═════ Исходный текст
Допускают гипотезу обмана чаще всего только потому, что она проста, и к обстановке спиритизма совершенно подходит, не требует натяжек, словом, естественна.
Спириты приводят два возражения против гипотезы обмана. Это – личный опыт и существование медиумов, которые за сеансы денег не берут. О личных опытах много писано. Есть показания совершенно достоверные, но тогда много – что столы двигались, да слышны стуки, а это за спиритизм не говорит, ведь каждый может то же сделать; другое же подходит под шестую гипотезу, о которой дальше. Что же касается до вольнопрактикующих медиумов, то вспомните только лиц, каждому из вас известных, которые любят лечить, с апломбом спорят подчас с медиками; есть истинные любители лганья, есть ведь и такие, которые если чему-нибудь поверили, так поверят уж нацело, всей натурой, так отчего же не стать и медиумом? А главное то: разве не лестно быть посредником между сим и тем миром? Читайте, кроме того, Диксона – он умеет все это рассказать. В его сочинении «Духовные жены» дело спиритизма и тому подобных суеверий написано в образах. Тут они-то и нужны, в них виднее правдивость доказательств, будто бы отвергающих гипотезу обмана.
Как бы для противовеса двум общим доказательствам, часто приводимым спиритами противу гипотезы обмана, можно привести для ее подтверждения два общих соображения. Во-первых, замечательна безвредность медиумических опытов для испытывающих медиумическую силу, для зрителей. Исследование незнаемых сил природы, а тем паче производимое людьми малосведущими, весьма часто приводило к неудобствам, несчастьям и т. п. Ведь силы природы лишены людской деликатности, осторожности: медикам часто достается терпеть от больных, сколько знаменитых химиков – об одном глазе, сколько пострадало и сильнее. От громовых искр, от взрывов при опытах – погибло немало жертв науки. На представлениях фокусников этого не бывает. Не слышно этого и про медиумические сеансы. А дело здесь, говорят, идет о духах. Они вдруг оказываются такими же деликатными, как и живые люди; они как будто боятся привлечь суд, публику, полицию. В самом деле, на медиумических сеансах дело делается прилично, осторожно. Вынут платок, дернут его, возьмут кольцо и возвратят, материя, говорят, творится – дарят ее, но не пропадает, не рвется; слышны удары, но не очень громкие, а когда в сеансе дамы, тогда не гадают о числе прожитых лет. Да и совершается-то все на сеансах ожидаемое, редко бывают сюрпризы. Не таковы неведомые силы природы, они не деликатничают с дамой, действуют нежданно.
══════════
═════ Данные
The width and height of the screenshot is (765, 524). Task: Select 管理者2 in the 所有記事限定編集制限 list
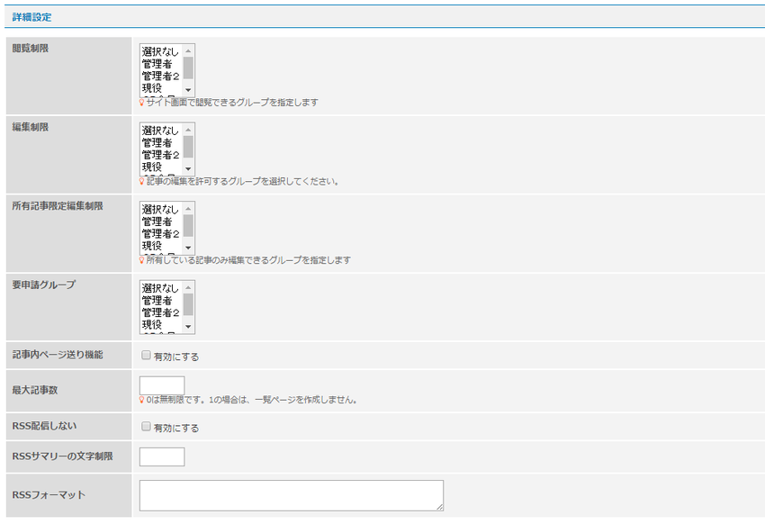click(161, 233)
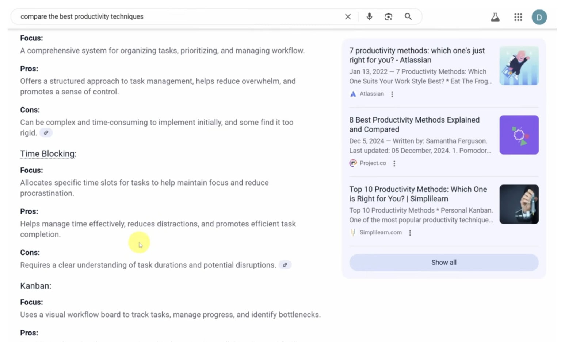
══════════
Что нужно сделать
1 - Ответьте, пожалуйста, на вопросы по тексту о спиритизме:
(а) Какие два возражения спириты приводят против гипотезы обмана?
(б) Как называется сочинение Диксона, упомянутое в тексте?
(в) О чём не гадают на сеансе, когда в нём дамы?
2 - Продолжите текст о спиритизме, начав сразу после его последнего предложения.

Ответы к заданиям
1 -
(а) Личный опыт и существование медиумов, которые за сеансы денег не берут.
(б) «Духовные жены».
(в) О числе прожитых лет.

2 -
Другим общим соображением, подтверждающим тождество медиумов с фокусниками, служит специальность медиумов. Там и тут нужно определенное лицо, знающее нечто в совершенстве. У иного медиума дело делается пред занавеской, и из-за нее вылетает колокольчик, у других этого не выходит, а для убеждения в правдивости требуется темнота и связывание, третьи искусились над подбрасыванием столов незаметным образом, четвертые умеют незаметно брызгать слюнями. Точь в точь, как иные фокусники показывают опыты с картами и голубями, другие с монетами и шляпами и т. д. Да не будет это сравнение в обиду господ фокусников. Они, впрочем, поняли, что спиритические медиумы их соперники, могущие с гипотезою о духах отвлекать от истинных, честных фокусников их зрителей, и потому всюду ведут открытую войну с медиумами, сами показывают все, что выделывают медиумы. У иных, например, отлично столы подбрасываются, просто летают неведомо как. Но, кажется, что фокусники не дошли еще до всего, – и это их сердит.9
Очень характерно, что одна дама, забыл только имя, – слышал в Англии, – сперва показывала фокусы, а потом стала медиумом. Спириты не только ей верят, они даже говорят по этому поводу, что есть много фокусников, которые все делают медиумическими силами, только это скрывают, зная всеобщее предубеждение против медиумизма.
Для гипотез органической, механической и магнитной нет точных научных доказательств, есть, однако, возможность; для гипотезы обмана – есть доказательства юридические, одни возможно точные здесь. Для гипотезы спиритов нет никаких доказательств, мало и для шестой гипотезы о самообмане, галлюцинации, экстазе верования, предвзятой идее и тому подобных понятиях. Согласно ей иных спиритических явлений нет вовсе, а они только кажутся тем, кто их ждет. Так, описывая сеанс с Юмом, Суворин пишет: «Дамы вообще любят преувеличивать вещи; холод, чувствуемый на поверхности рук, я приписываю чисто воображению, обману чувств, который в подобных сеансах, по моему мнению, играет весьма значительную роль. В этом всего легче было убедиться на моих соседках, из которых одна… постоянно бралась за лицо свое и говорила, что чувствует к нему прикосновение чьих-то пальцев». Эта гипотеза субъективна и при современных приемах науки не может быть обставлена надлежащими прямыми доказательствами, потому что, по сущности, представляет абстракт, а мы еще не умеем доказывать их объективно.10
Скажите соседке Суворина, что ее никто не трогал. Она с полным правом будет утверждать противное. Она могла видеть того самого духа, который трогал ее, – другие только не видали, и вы ее ничем не уверите, что духа не было. Она, пожалуй, вас же будет еще жалеть, что ваша натура настолько груба, что духовного видеть не может.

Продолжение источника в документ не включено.